Input material:
'''
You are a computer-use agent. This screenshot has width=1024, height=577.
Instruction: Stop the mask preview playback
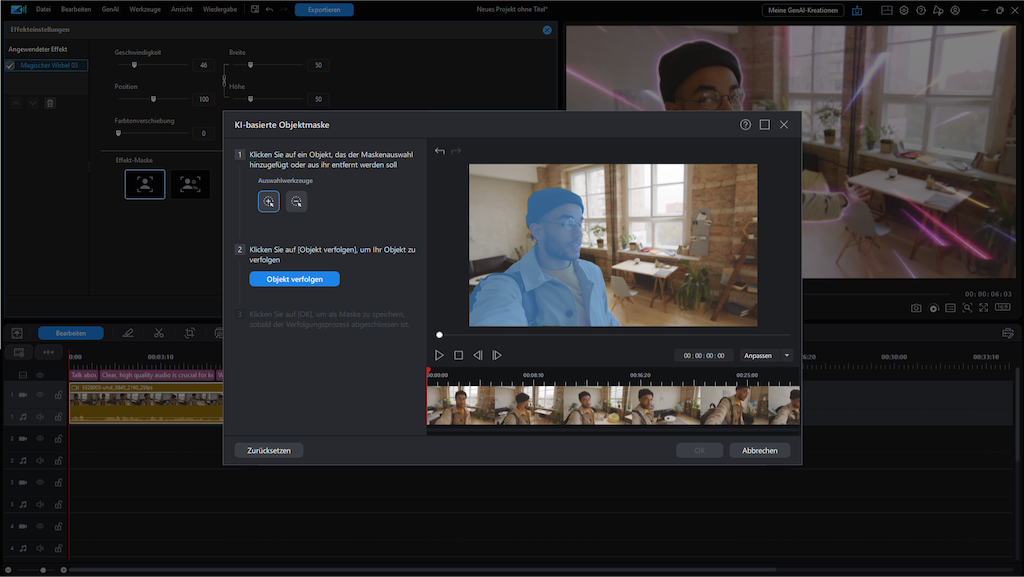(x=458, y=355)
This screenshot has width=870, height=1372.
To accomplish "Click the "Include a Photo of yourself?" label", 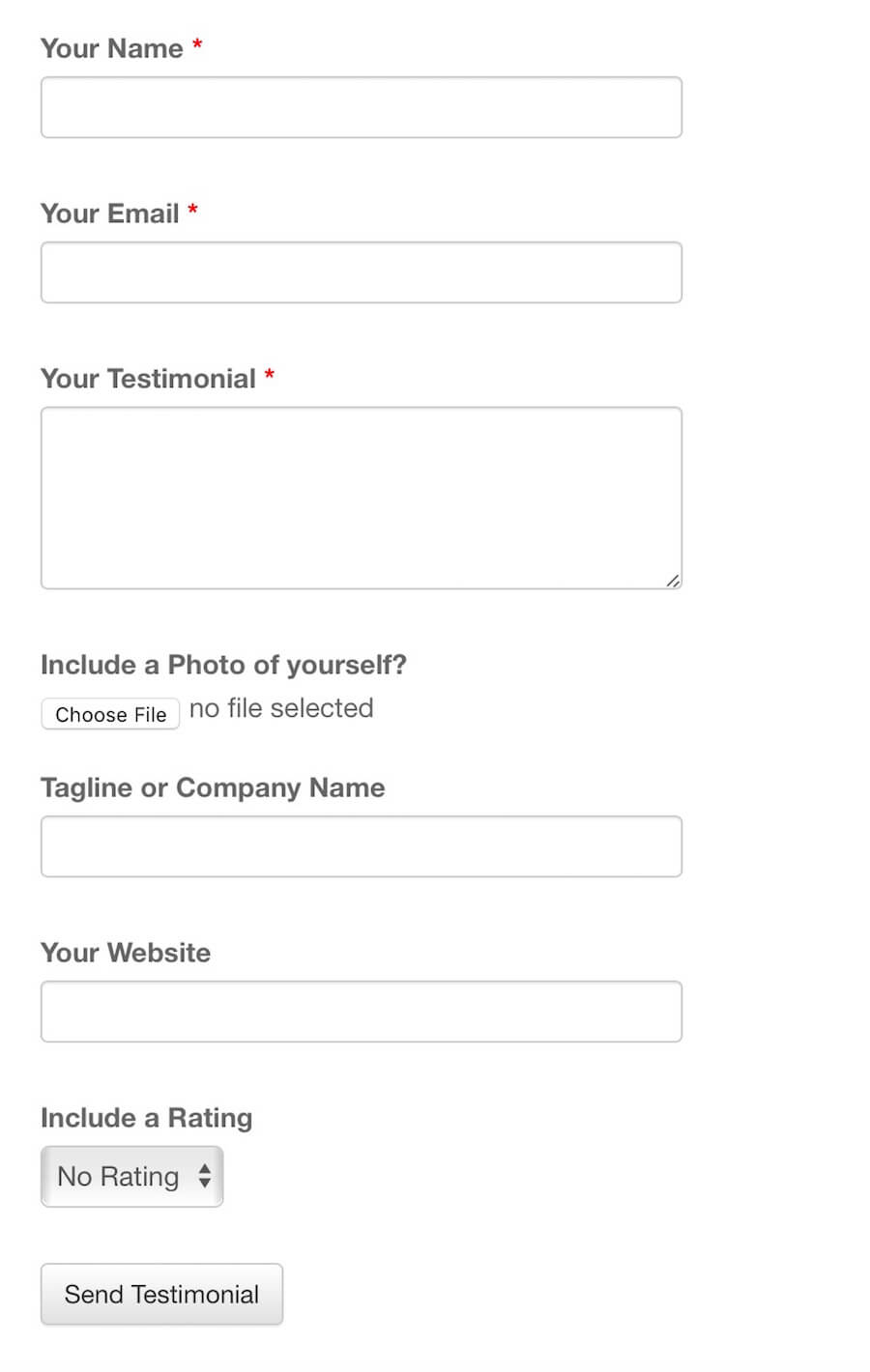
'''
What is needed: Because the pictures are not wanted, retype every record exactly without them.

Response to the task:
You are a computer-use agent. This screenshot has width=1024, height=577.
Instruction: Stop the mask preview playback
(x=458, y=355)
This screenshot has width=870, height=1372.
To accomplish "Click the "Include a Photo of yourself?" label", 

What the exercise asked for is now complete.